Wife tricked multi-millionaire husband into signing away his fortune: Court

Coconuts Singapore·2017-12-20 01:10

Last Monday, the High Court voided a legal document that a wife tricked her multi-millionaire husband into signing to give away his fortune to the couple’s firstborn. The incident occurred just one week after the man’s millionaire mother died in 2014. The unnamed 33-year-old was talked into signing a handwritten deed of trust that would see him give up all his assets, including an inheritance of about S$25 million from his late mother.

The man’s mother was killed in her home on Mar 19 that year, but the court did not elaborate on the details of that incident.

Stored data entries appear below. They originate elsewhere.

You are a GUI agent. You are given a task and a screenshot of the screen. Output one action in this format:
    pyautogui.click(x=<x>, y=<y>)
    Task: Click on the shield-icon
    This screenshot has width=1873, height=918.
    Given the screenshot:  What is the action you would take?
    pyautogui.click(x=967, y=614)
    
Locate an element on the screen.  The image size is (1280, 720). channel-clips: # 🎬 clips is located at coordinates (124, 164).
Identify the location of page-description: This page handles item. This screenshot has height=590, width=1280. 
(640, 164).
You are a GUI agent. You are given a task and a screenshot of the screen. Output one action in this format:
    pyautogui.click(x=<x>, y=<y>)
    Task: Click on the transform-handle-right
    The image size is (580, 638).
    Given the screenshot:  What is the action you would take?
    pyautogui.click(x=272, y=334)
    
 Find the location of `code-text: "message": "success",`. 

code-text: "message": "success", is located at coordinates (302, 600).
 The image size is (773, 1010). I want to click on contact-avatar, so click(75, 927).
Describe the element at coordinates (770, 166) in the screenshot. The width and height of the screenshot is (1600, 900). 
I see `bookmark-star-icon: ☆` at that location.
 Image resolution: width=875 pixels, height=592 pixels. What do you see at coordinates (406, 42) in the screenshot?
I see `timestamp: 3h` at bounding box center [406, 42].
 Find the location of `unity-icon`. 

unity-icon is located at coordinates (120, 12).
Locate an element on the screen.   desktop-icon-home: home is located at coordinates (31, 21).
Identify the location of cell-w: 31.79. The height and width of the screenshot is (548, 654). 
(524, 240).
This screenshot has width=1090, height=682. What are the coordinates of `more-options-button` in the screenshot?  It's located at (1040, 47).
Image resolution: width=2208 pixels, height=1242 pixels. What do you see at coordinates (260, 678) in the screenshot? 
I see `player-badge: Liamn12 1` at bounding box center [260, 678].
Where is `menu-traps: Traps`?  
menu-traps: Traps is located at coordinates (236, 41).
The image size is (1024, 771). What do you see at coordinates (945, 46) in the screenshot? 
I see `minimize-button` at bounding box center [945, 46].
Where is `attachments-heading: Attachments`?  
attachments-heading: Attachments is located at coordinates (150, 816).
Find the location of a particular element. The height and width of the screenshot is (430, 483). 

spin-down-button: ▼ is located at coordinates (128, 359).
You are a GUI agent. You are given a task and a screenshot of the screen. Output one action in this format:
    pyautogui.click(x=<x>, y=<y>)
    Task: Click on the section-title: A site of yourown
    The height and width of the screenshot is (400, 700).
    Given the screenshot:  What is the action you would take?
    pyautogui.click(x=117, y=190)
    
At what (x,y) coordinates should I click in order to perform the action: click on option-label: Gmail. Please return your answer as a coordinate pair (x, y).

High Court judge Valerie Thean described the 37-year-old wife’s behavior as one that shocked “the conscience of the court”, and granted the man’s application to set aside the deed of trust on several grounds. She said that the document was signed on Mar 26, 2014 — when he was still grieving and in isolation — in the presence of the wife’s father, a senior lawyer. The wife had reportedly threatened to kick her husband out of the house unless he signed the deed.

The document declared that all his assets were to be held by the couple on trust for their son, who was two at the time, The Straits Times noted.

Justice Thean said that the wife, who is legally trained and had practiced for four years, lied about the deed being a simple “safeguard” to provide for their child if anything should happen to her husband.

TODAY reported that the husband was already “a man of substantial means” before he started working as an oil and gas trader, thanks to his father’s inheritance — he had two apartments in Marina Bay Sands.

The man shared a close relationship with his late mother but had disregarded her disapproval to him marrying his childhood friend in August 2012 out of wedlock. A couple years later, their relationship turned sour, and the wife filed for divorce on Nov 25, 2015.

Five days after that, the husband, now a managing director of an energy company, applied to the High Court to void the deed of trust.

In court, Justice Thean said that “his grief over his mother’s death and the circumstances of his life after her passing rendered him susceptible to be influenced by the (wife)”.

“Her knowledge and her intention to take advantage of the plaintiff in this respect may be inferred from the circumstances under which the declaration of trust was drawn up — which indicate an inexplicable sense of urgency in the (wife) to have the plaintiff sign a document with serious implications,” she added. “There is no doubt that the (wife’s) exploitation of the plaintiff’s grief, isolation, and lack of independent advice to lay claim to all he owns is properly to be described as an act of oppression and abuse of confidence that shocks the conscience of the court.”